What pops up on computer screens in Kenya has many educators and parents worried.
They say the Internet has the potential to exploit Kenya's young people if not properly managed.
Alarm bells went off for high school principal Joan Muoti shortly after her daughter signed up for the popular social networking site Facebook.
"Somebody invited her in the Facebook. They kept on chatting, chatting. One time he says, 'I will be coming to Kenya and I would like to meet you,'" High School Principal Joan Muoti says she felt uncomfortable about a stranger wanting to meet her child.
Other parents have similar worries, and children in Africa may be particularly at risk.
Mark Matunga is the education and citizenship program manager with Microsoft East Africa Limited.
"Because of the level of poverty, and being told that, 'Hey, you know what, I can send you a few dollars, I can come and visit you, I can buy you a ticket, you come to my country.' Those are some very inviting conversations that an African child can begin to have with somebody in the West, unsuspecting that this person in the West could just basically be preying on them," Matunga explained.

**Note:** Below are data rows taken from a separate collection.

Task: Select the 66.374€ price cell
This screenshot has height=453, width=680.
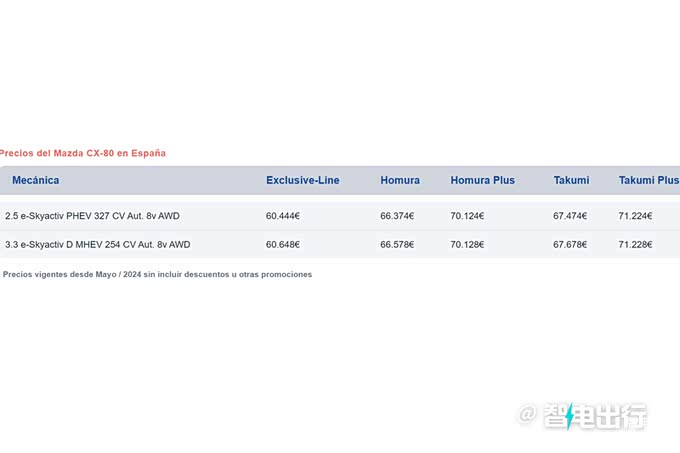Action: (397, 216)
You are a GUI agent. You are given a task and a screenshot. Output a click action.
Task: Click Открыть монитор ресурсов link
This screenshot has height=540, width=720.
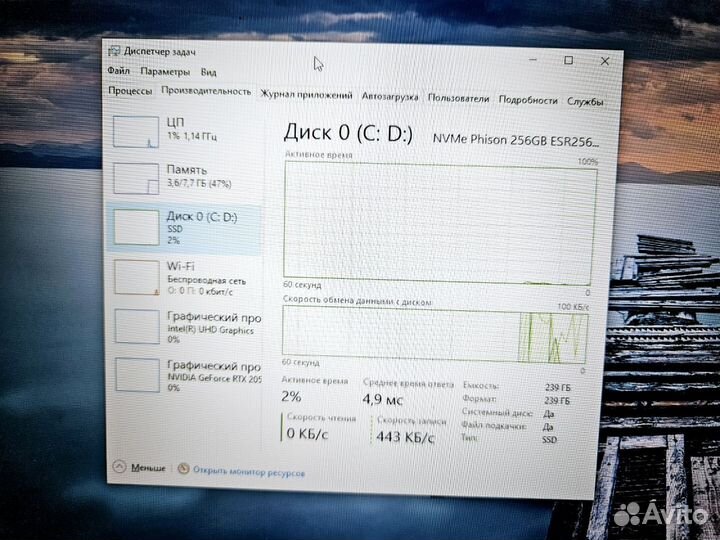coord(249,470)
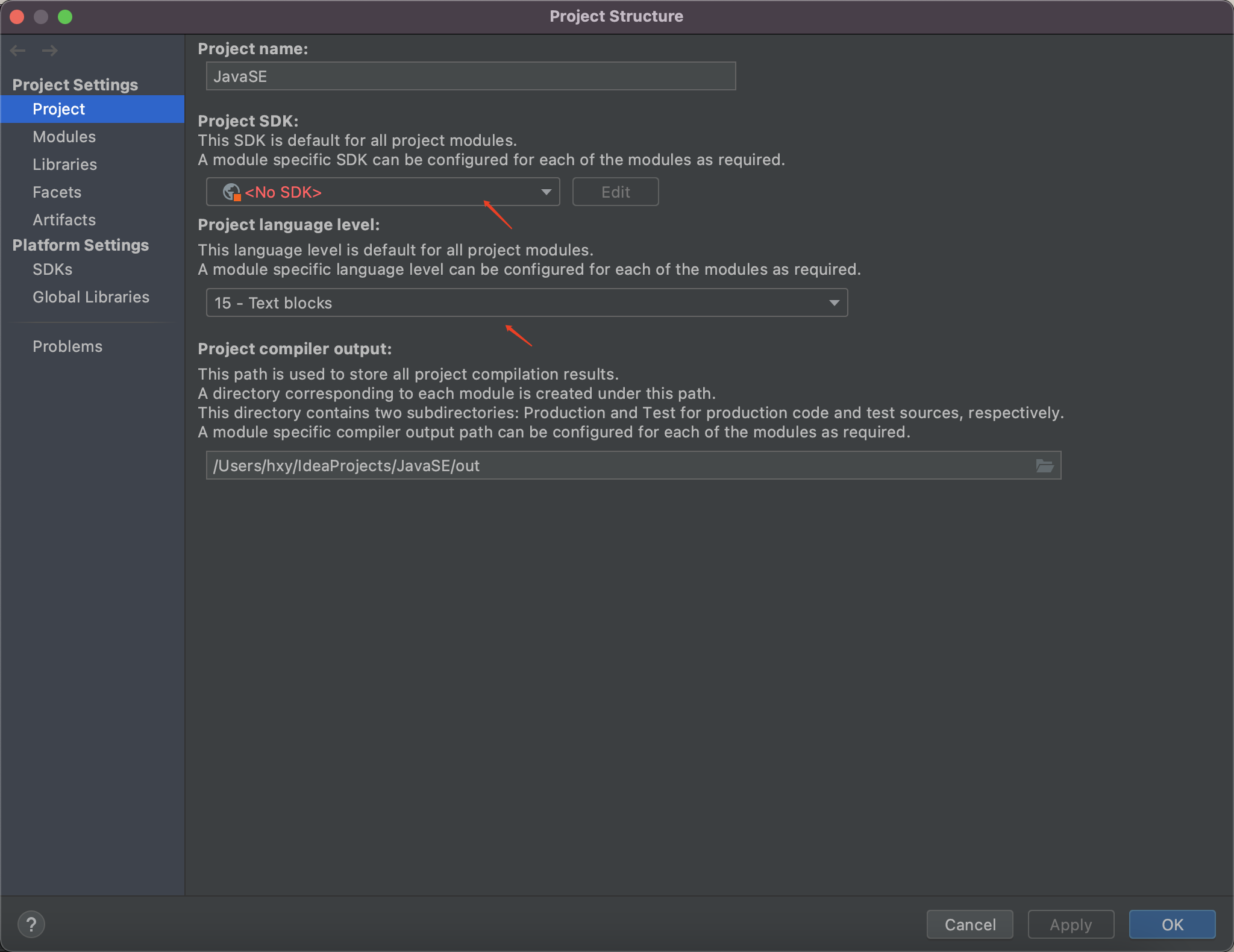Click the forward navigation arrow
1234x952 pixels.
50,51
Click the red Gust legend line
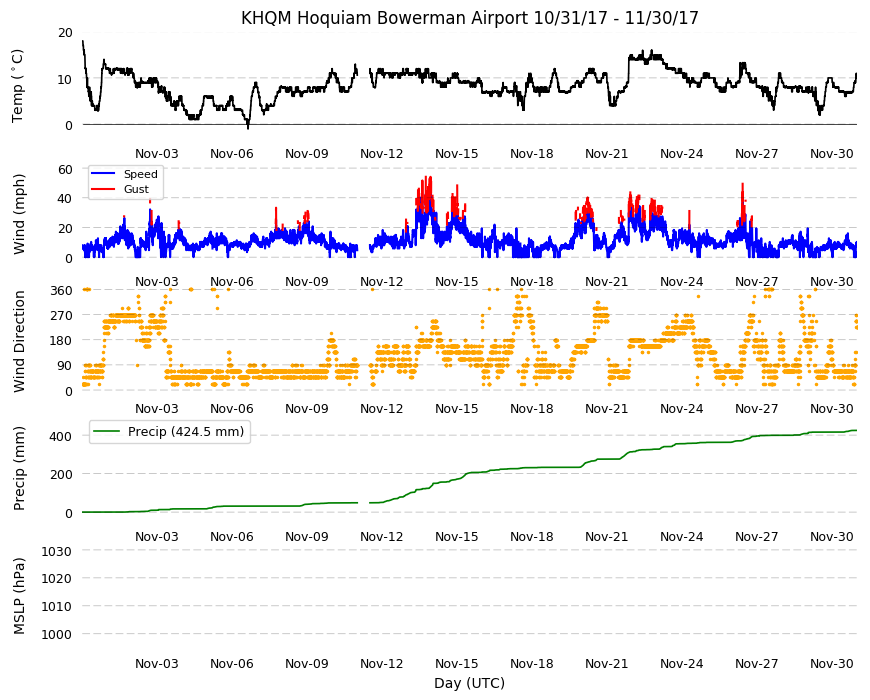 pyautogui.click(x=103, y=189)
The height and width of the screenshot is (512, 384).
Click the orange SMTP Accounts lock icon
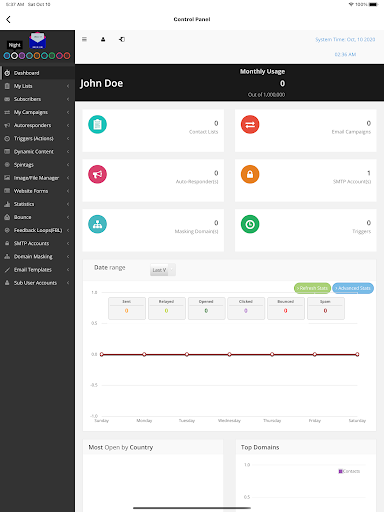(x=250, y=174)
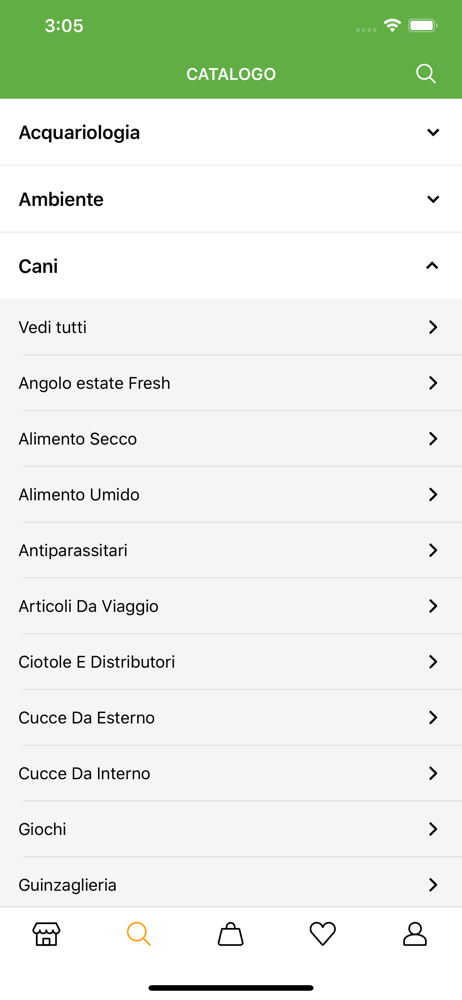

Matunga says what also makes African children vulnerable is that their parents and teachers typically are not knowledgeable about Internet technology.
And there are other possible dangers, such as cyber-bullying and pornography.
So Microsoft East Africa Limited., the Kenyan government and the advocacy group The Cradle Children's Foundation have teamed up to inform parents and protect children against Internet abuse.
"The Internet is taking over shaping the character of our children. That is the basis of this project: we want to just raise awareness so as parents to be able to understand the dangers children are actually going through, Brian Weke, foundation's program manager said. Then they can actually guide the children in relation to accessing the net."
The program consists of establishing parameters that parents can use to block certain Websites, computer games and search terms.
Organizers also conduct information sessions to teach parents about how to use the Internet safely.
"Anything you put online is permanent on some of these social networks," Matunga stated. "Somebody can easily take that photo of your child and manipulate it in whatever way that they want."
Matunga says Microsoft, the children's foundation and the Kenyan government are working hard to educate parents, teachers and businesses on how best to protect Kenya's young from Internet abuse.